To buchneri or not to buchneri?

Posted on August 21, 2019 in Forage Foundations
By Dr. Michelle Der Bedrosian, Vita Plus forage products and dairy technical specialist
The decision of which inoculant to use is an important one.  Feed inventories are low across the country due to higher feed intakes during the winter, extensive alfalfa winterkill, an extremely wet spring and a significantly late planting season.  Many farms are out of corn silage and are going to need to feed green-chopped corn silage immediately.  This is not the year to skimp on inoculants.

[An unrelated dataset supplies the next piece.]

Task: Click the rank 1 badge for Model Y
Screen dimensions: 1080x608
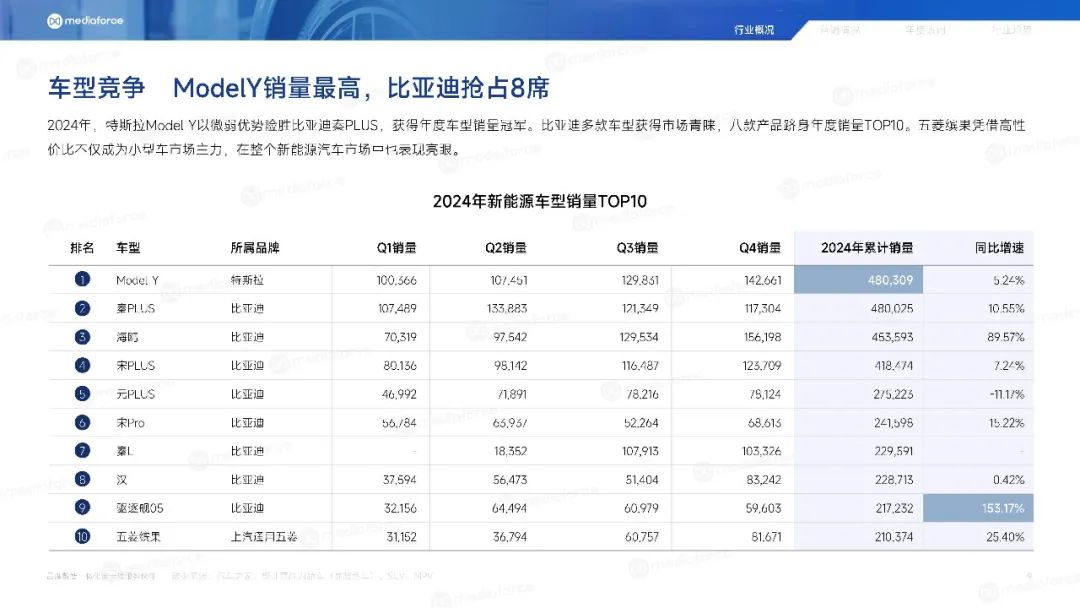Action: 82,280
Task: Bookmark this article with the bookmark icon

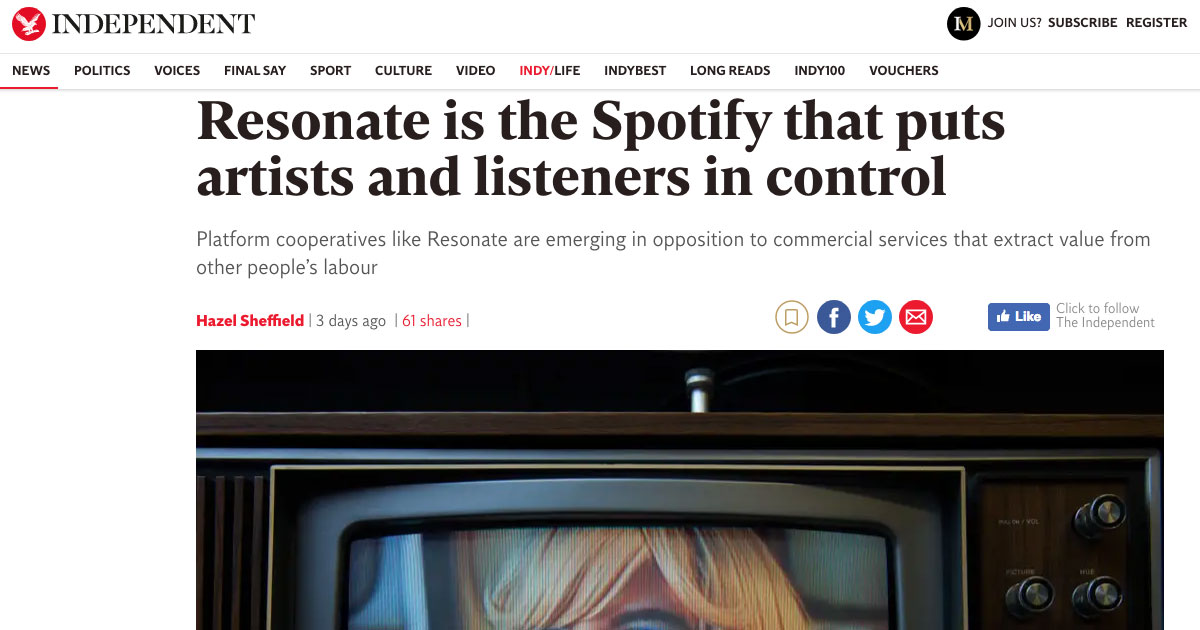Action: tap(792, 318)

The three main types of inoculants are upfront fermenters, spoilage inhibitors and combination inoculants.

Upfront fermenters
Upfront fermenters help minimize dry matter (DM) losses by dropping pH quickly via a rapid production of lactic acid.  In other words, less of the crop is turned into a gas by fermentation, preserving more high-quality feed for the cows.  The other added benefit of this rapid pH drop is the “bad” bacteria, such as Clostridia and enterobacteria, don’t have an opportunity to grow.  I recommend all feeds be treated with an upfront fermenter because the goal of making all feeds is to maximize the yield of high-quality feed per acre.  Some example strains of upfront fermenters are Lactobacillus plantarum and Pediococcus pentosaceus.

Spoilage inhibitors
You can tell if your feed is spoiling simply by feeling the TMR with your hand.  If the feed is hot, it is spoiling.  This means the yeast is consuming lactic acid, raising the pH of the silage, and destroying quality nutrients, which creates heat and provides an ideal environment for the growth of molds.  An inoculant that produces an antifungal compound can slow this process.

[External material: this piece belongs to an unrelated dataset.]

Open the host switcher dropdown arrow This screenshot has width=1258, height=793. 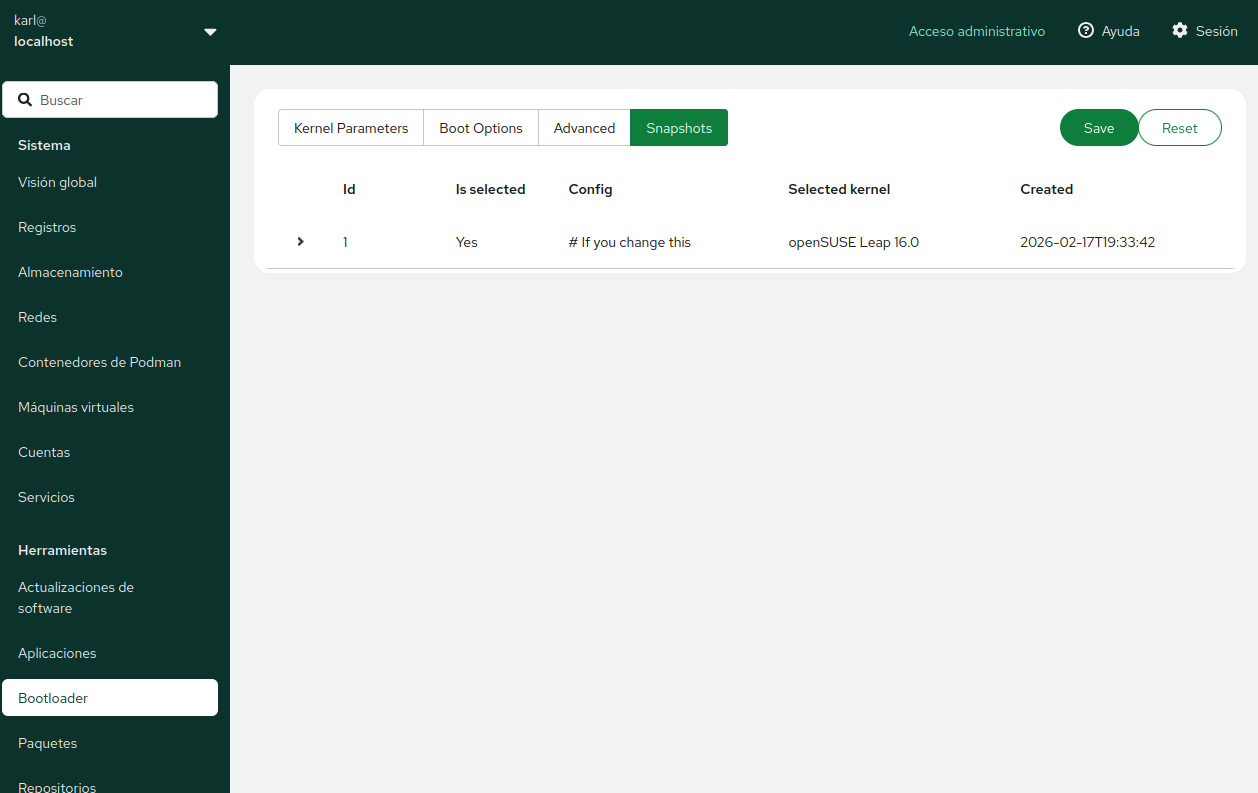point(210,32)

Propionic acid and acetic acid are the two main antifungal compounds.  Many people choose to treat silages after ensiling with acids.  This may or may not be a wise financial decision.  A producer should understand what a farm spends on acid in a year and decide whether this is an economical strategy, or if treatment with an inoculant would save some money.  I recently calculated this on a farm and found that switching from an acid to a spoilage-inhibiting inoculant would save more than $3,000 and 120 hours of labor.

Mainly two strains of bacteria that produce antifungal acids are used in inoculants:  Propionibacteria produces propionic acid, but the bacteria are extremely sensitive to a lower pH, such as the environment in a silo.  Lactobacillus buchneri produces acetic acid and is very tolerant of a low pH.

Many people ask me, “Should I use L. buchneri on my crop?”  My answer is it depends on whether you have the potential for a spoilage problem.  If the answer is no, then an upfront fermenter should do the job.

However, if you had a spoilage problem this year, odds are you will have one next year.  Many factors can cause spoilage problems, including, but not limited to, not achieving ideal DM values, a slower-than-ideal feedout rate, poor packing density, slow silo filling, repeated rain events during harvest, a high silage pH, bird/critter pressure, and delayed silo sealing.

At the end of the day, if it is a spoilage problem, the return on investment favors L. buchneri-based inoculants.  Your Vita Plus consultant has tools and knowledge to help your farm assess spoilage and solve forage management issues.